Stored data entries
-- Opening Marker --

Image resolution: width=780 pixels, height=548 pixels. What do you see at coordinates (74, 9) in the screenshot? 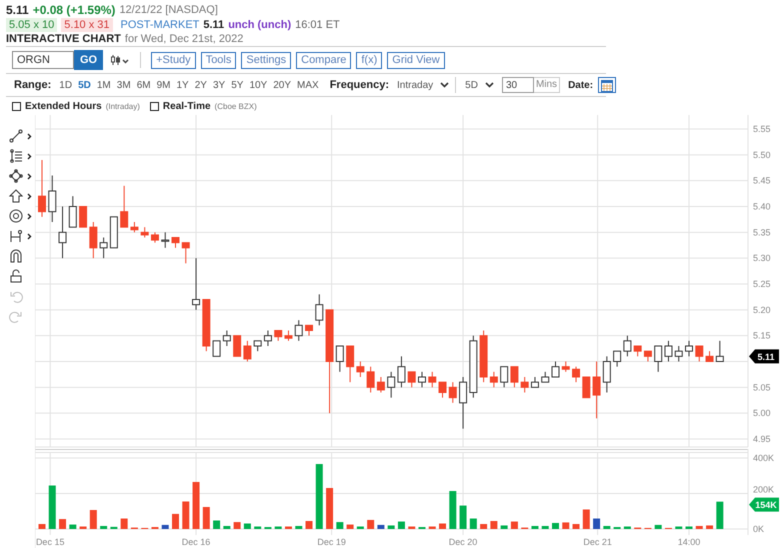
I see `price-change: +0.08 (+1.59%)` at bounding box center [74, 9].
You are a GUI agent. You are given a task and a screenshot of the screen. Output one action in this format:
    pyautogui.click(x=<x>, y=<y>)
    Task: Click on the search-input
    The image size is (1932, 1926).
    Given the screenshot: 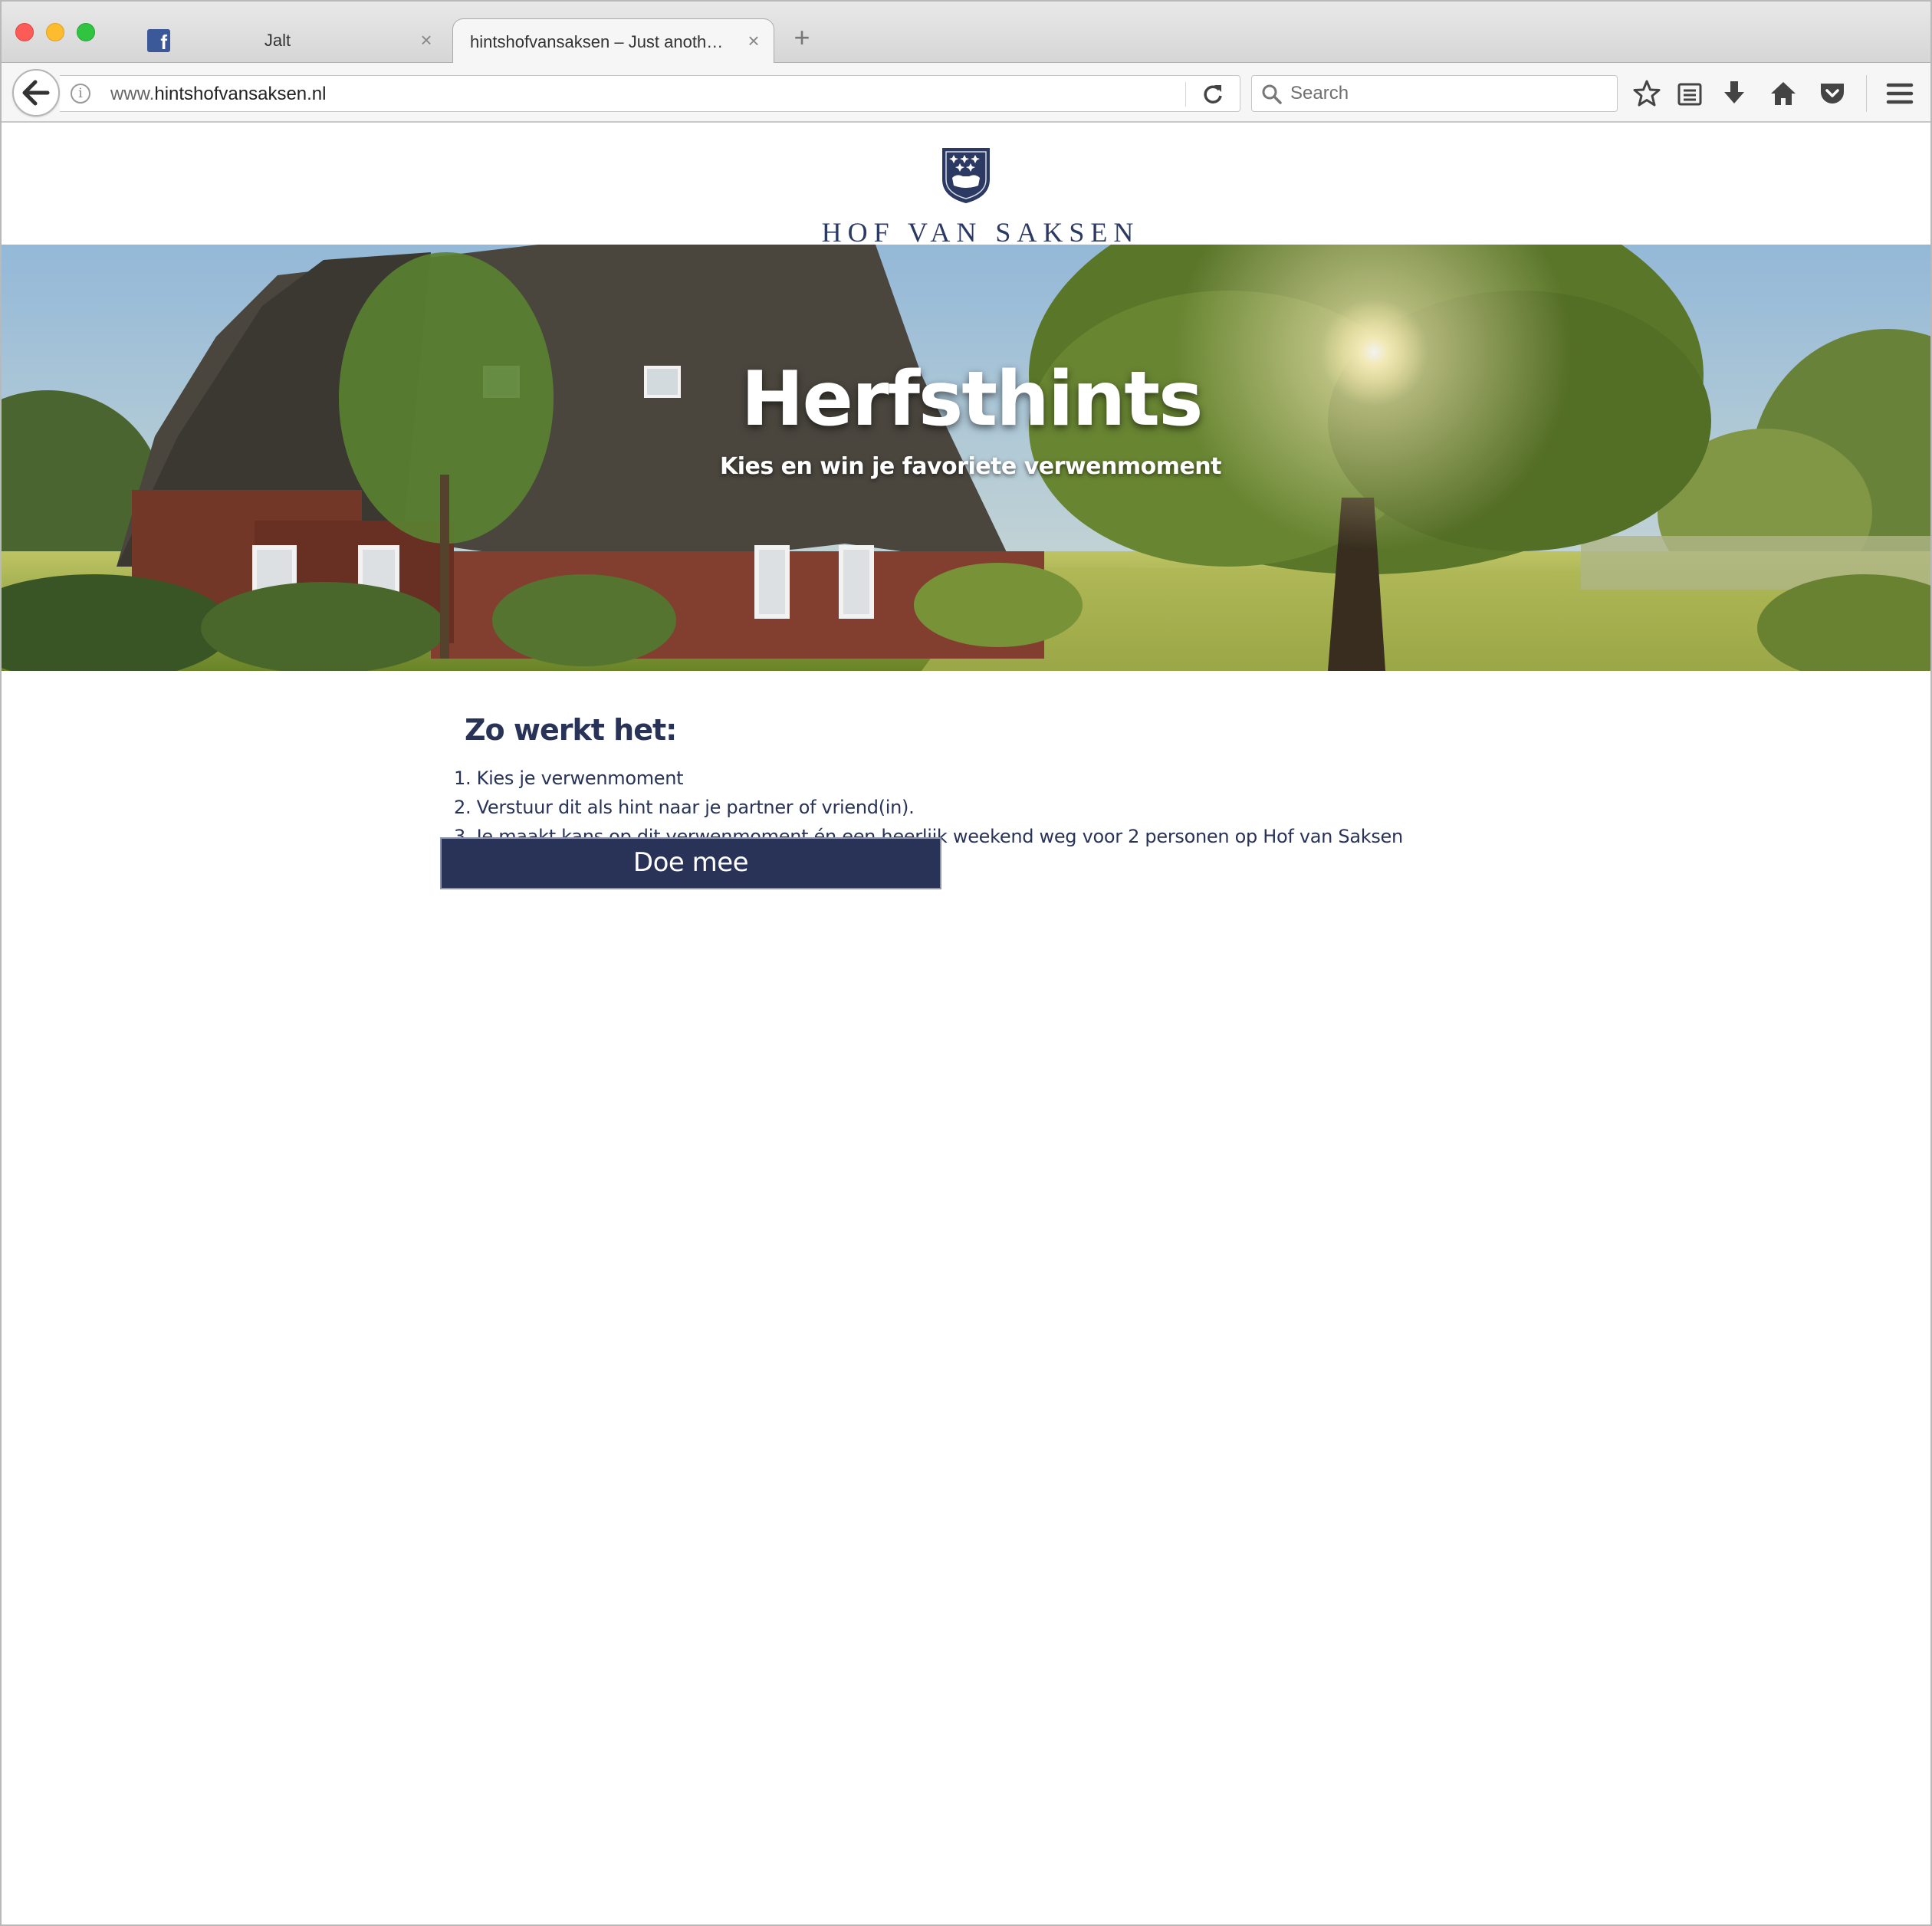 What is the action you would take?
    pyautogui.click(x=1448, y=94)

-- Closing Marker --

Can you write out, word for word, every line of the listing from its start through the line containing "center [74, 9].", inclusive, leaving the pictures out of your answer?

Solution to this problem:
Image resolution: width=780 pixels, height=548 pixels. What do you see at coordinates (74, 9) in the screenshot? 
I see `price-change: +0.08 (+1.59%)` at bounding box center [74, 9].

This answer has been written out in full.